EP by Madina Lake
- Released: December 10, 2010
- Recorded: 2010
- Genre: Alternative rock
- Label: Self-released

Madina Lake chronology
| Attics to Eden (2009) | The Dresden Codex (2010) | World War III (2011) |

= The Dresden Codex (EP) =

The Dresden Codex is the second EP by alternative rock band Madina Lake and follow-up to their second studio album Attics to Eden from 2009. The release was self-produced after announcing that they had left their label, Roadrunner Records in April 2010. They subsequently set up an account on the website Pledgemusic to help fund the EP, which is sold to fans who have pledged as well as donating a percentage of the money raised to the Keep A Breast Foundation. On September 1, 2010, the band released "They're Coming for Me" to iTunes, after being recorded days before bassist Matthew Leone was attacked.

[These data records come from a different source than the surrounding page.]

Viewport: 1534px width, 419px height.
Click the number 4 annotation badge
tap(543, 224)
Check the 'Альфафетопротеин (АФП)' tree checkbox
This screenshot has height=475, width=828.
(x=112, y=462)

The full EP was released on December 10, 2010, for download on Pledgemusic.

==Track listing==

| No. | Title | Length |
|---|---|---|
| 1. | "Hey Superstar" | 3:08 |
| 2. | "Heroine" | 2:45 |
| 3. | "They're Coming for Me" | 3:12 |
| 4. | "Let It Go" (Acoustic) | 4:08 |
| 5. | "A Beautiful Life (The song "A Beautiful Life" ends at 3:00. The hidden track "A Rite of Passage" begins at 7:40)." | 13:41 |
| Total length: |  | 26:14 |

==Notes==
- "Let It Go" is listed as an acoustic track as according to a picture of the track listing taken by the band and is a new originally acoustic composition.
- The title to track 5 "A Beautiful Life" is similar to the English translation for the title of the Italian film La Dolce Vita which translates to "the sweet life" or "the good life". The band's fictional character Adalia is supposedly based on a character from La Dolce Vita.
- The tracks "Hey Superstar", "They're Coming for Me" and "Heroine" went on to be featured on Madina Lake's third album World War III. "A Beautiful Life" would be included as a bonus track on the Japanese version of World War III.